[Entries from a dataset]

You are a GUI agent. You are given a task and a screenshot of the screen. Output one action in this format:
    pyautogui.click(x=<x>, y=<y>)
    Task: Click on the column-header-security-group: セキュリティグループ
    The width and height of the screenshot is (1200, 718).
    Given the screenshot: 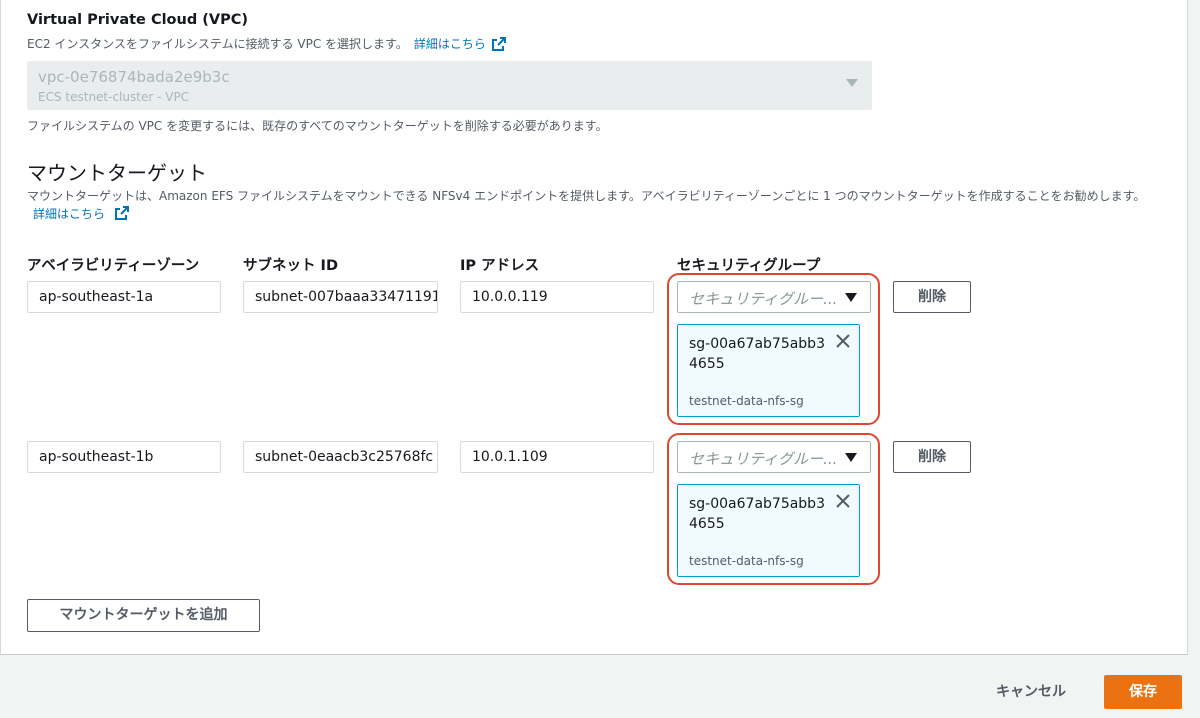 What is the action you would take?
    pyautogui.click(x=749, y=266)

### Problem to work on
Reproduce the lines of the entries word for word, beginning with the first line and continuing through the line that contains "The width and".

### Solution for this task
You are a GUI agent. You are given a task and a screenshot of the screen. Output one action in this format:
    pyautogui.click(x=<x>, y=<y>)
    Task: Click on the column-header-security-group: セキュリティグループ
    The width and height of the screenshot is (1200, 718).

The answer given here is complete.